We first investigated introgression from barrenground into the Manitoba and Ontario boreal populations (f4 test), and due to its current geographic isolation and low levels of introgression from the barrenground lineage, we used Ignace as the representative NAL boreal population. Similarly, to investigate introgression from the NAL into the BEL, we used the Grant’s caribou as the sister group as these showed the least amount of introgression from the NAL lineage (f4 test). In the tests to investigate BEL introgression into the boreal caribou of NAL origin, we used eastern migratory Quebec/Labrador caribou as the sister group which had the lowest introgression from the BEL (f3, f4 and f4-ratio tests). For the full set up our tests, see Supporting Information.
To investigate patterns of introgression across the genome we used the programme Dsuit (Malinsky, Matschiner, & Svardal, 2019). The Dinvestigate function can be used to calculate introgression in windows across the genome, and this was used to calculate the fDand fDM statistics (Malinsky et al., 2015) for sliding windows of 1,000 SNPs incremented by 250 SNPs across the genome. We used this programme to investigate introgression between NAL boreal caribou and the mountain caribou as well as between NAL boreal caribou and BEL boreal caribou to further investigate the process of parallel evolution. Again, we used Ignace as the representative NAL boreal population and as it is the most geographically isolated and has low levels of introgression from BEL. Similarly, we found Grant’s caribou to show the lowest levels of introgression from the NAL and so we used them as the sister group into the BEL boreal and Columbia North caribou.
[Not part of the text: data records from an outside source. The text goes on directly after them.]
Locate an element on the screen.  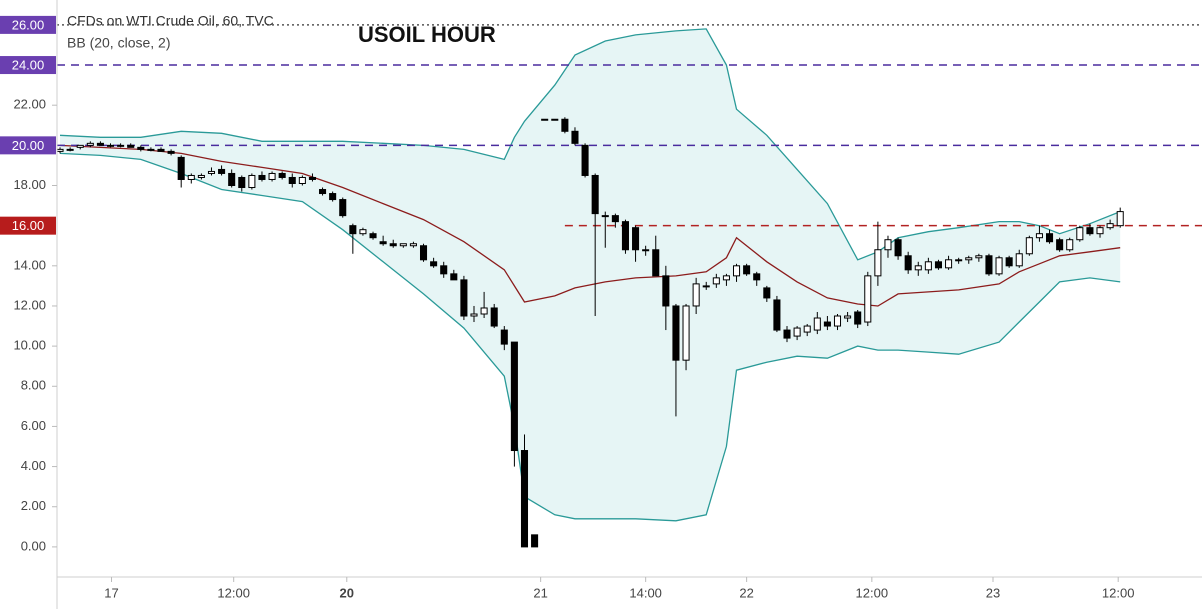
level-label: 20.00 is located at coordinates (28, 146).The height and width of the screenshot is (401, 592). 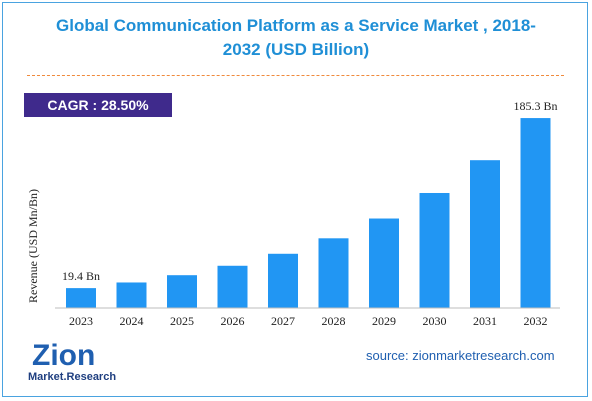 I want to click on data-label-2032: 185.3 Bn, so click(x=535, y=106). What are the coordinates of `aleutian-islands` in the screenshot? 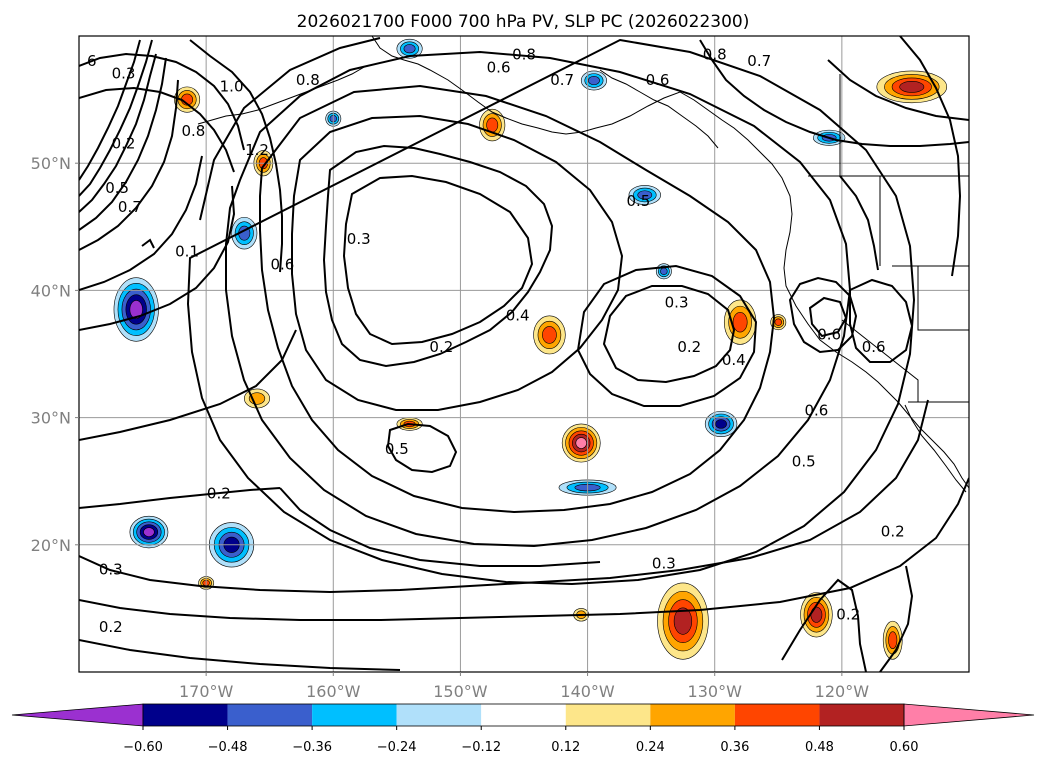 It's located at (282, 95).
The Sitka deer was still used as the outgroup in all tests.
To further investigate the potential role of adaptive introgression in the parallel evolution of the BEL boreal caribou (see Results) we investigated the gene composition of the most introgressed regions within the BEL boreal caribou identified as having originated from Ignace. We compared these to the most introgressed regions from Ignace into all mountain populations as adaptive introgression is unlikely to have played a role in the parallel evolution of these populations due to the uncovered patterns of introgression (see Results). To do this, we extracted the sequences for all regions across the genome with an fDM score over 0.2 (as it is the most conservative statistic) using Bedtools 2.29 (Quinlan & Hall, 2010). To make sure the sister group used in the set-up of the test didn’t bias the results, we only included regions that were flagged as highly introgressed from the NAL group when using both Grant’s and Peary caribou as the sister group. We used the command line version of BLAST 2.6 (Altschul, Gish, Miller, Myers, & Lipman, 1990) to search for the genes present in these introgressed regions and genes with mRNA or predicted mRNA hits in at least two species and with an E score of 0.